According to the article HMRC will be given new powers grab details of millions of online transaction en masse to target those who don’t declare their income from online selling.

The aim is to target businesses, although from previous HMRC fishing expeditions they’ve shown a remarkable ability to target businesses displaying their details online but a complete inability to compare the business credentials against company or personal tax returns. What HMRC haven’t demonstrated is an ability to target those masquerading as private sellers who actually are operating as a business and that’s where the biggest returns are likely to be.

Of course currently companies like eBay and Amazon have been very reluctant to hand their databases over in their entirety, although they’re more than willing to supply any individual record on request by the authorities. I would imagine that such proprietary information is the last thing these companies would want to hand over. Let’s not forget HMRC are the people who a few years back carelessly lost a couple of password protected CDs with the details of every child in the country along with their parents or carers personal data. It’s only last month concerns over tax payer privacy were raised over HMRC starting to use cloud based services from Google.

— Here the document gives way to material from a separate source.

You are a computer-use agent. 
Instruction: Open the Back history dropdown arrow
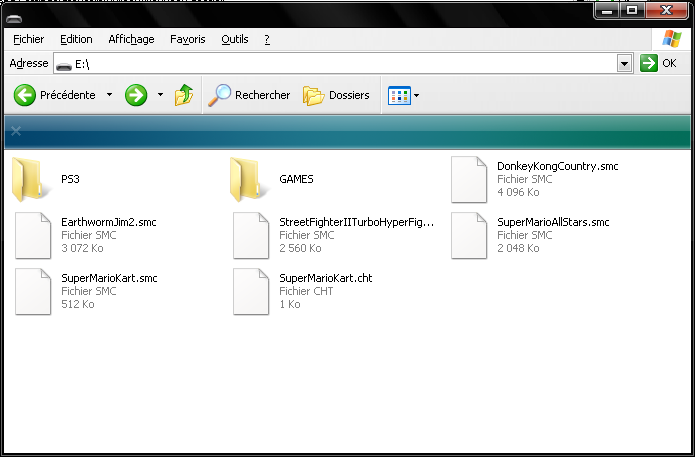(108, 96)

Aside from data loss concerns from the marketplaces, ultimately you’ve nothing to worry about if you declare and pay all your tax that’s due. If you rent a room out on Airbnb, make a living driving for Uber, sell from your website taking payments with PayPal or have written an App and earn from Apple or Google, all you have to do is to make sure you declare your income.

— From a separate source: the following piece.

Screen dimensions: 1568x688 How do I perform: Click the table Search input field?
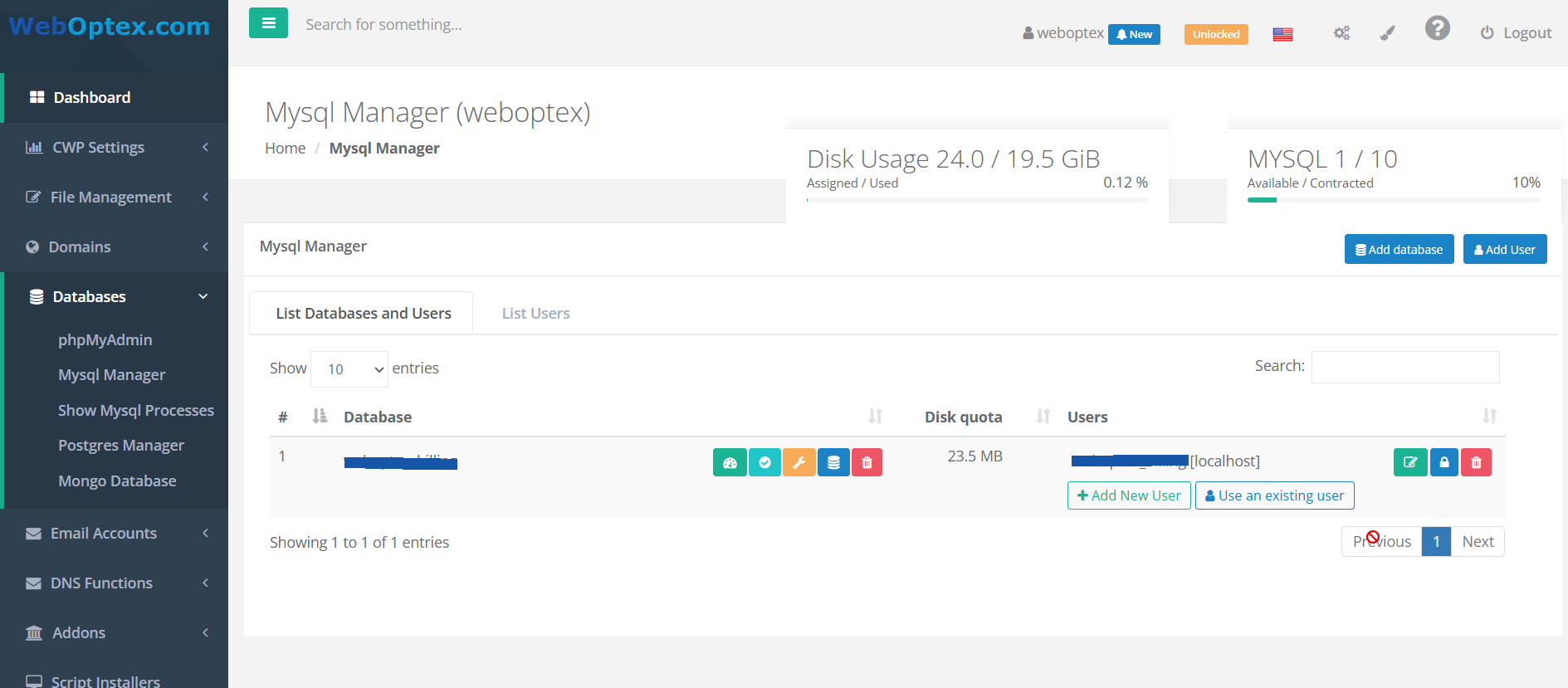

Finally a note to The Telegraph

Paypal, the online payment company owned by Ebay“… did you miss the news that PayPal is now a separate company. Also after 20 years it’s time to realise eBay is spelt with a lower case e and capital B.

29 Responses

  1. What about the Chinese sellers evading tax and VAT. 🙂

    Those above board business sellers paying their dues properly have nothing to worry about. As for the tax dodgers and those pretending not to be a business when they clearly are I have no sympathy for, I hope HMRC come down on you like a ton of bricks..

  2. Couldn’t agree more Richard. Declare what you earn and pay the tax. Pretty simple really. In reality not too sure how Ivan the taxman is going to collect unpaid tax. I suspect it’s going to be more than just a handful of sellers.

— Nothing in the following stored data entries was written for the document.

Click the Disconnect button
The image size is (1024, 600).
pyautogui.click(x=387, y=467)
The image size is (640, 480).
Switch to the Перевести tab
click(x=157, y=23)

  3. tHMRC have stated recently that they are targeting on-line sellers who are avoiding vat but the biggest loss to HMRC and unfair competition to UK based businesses is the e-bay sellers shipping out of Hong Kong,the king of these is xxxxxxxxxx.
    Selling out of Hong Kong is so lucrative that we should all be doing it.
    These companies have the advantage that they can post items from HK to UK for as little as 20p,the same item would cost £2 plus using Royal Mail parcels.
    This all is possible because of the UPU,universal postal union,which states that all mail sent from abroad will be distributed by the receiving country for free…this has resulted in Royal Mail establishing a 2000 staffed warehouse near Heathrow,handling 7 jumbo cargo planes of product per day,mostly from Hong Kong and all being delivered by our postman for free,Royal Mail are embarrassed about it but won’t talk about it….it can be stopped immediately by forcing HK parcel service to put the same price on parcels from HK as we charge London to HK,a fair price would be £3.80
    HMRC have a filter known as LVCR,low value consignment relief,this means they don’t collect the duty or vat on any parcel value less than £15.00….these Chinese sellers never include an invoice so they can lie about the value,even £50 items can be valued less then £15. If HMRC started to try to to collect the vat it would cause such a logjam that the unfair trade would stop immediately,PayPal would have thousands of charge backs.
    So the unfair trade is effectively caused by complicity by Royal Mail and HMRC,remember that the next time Royal Mail say parcel rates have to increase or our government says it is cracking done on tax avoidance.

    **Edited by admin to remove company name**

  4. ebay for logo, yet eBay still company name and all sub sites. (see top/bottom of UK home page – typical really!!)

  5. Get this every year from HMRC and every year it just gets worse. If i was avoiding tax, I wouldn’t be worried. Because same old, same old.

  6. The big ones already got a ton of bricks, via a buy to let piggy bank in london.

  7. Cheap and easy way for hmrc to panic the basically honest to register or pay ,the courts could not cope if they prosecuted everyone who evaded tax

  8. If bored shopping for brick brac I don’t really need. Since this year I only buy from Chinese sellers for this very reason.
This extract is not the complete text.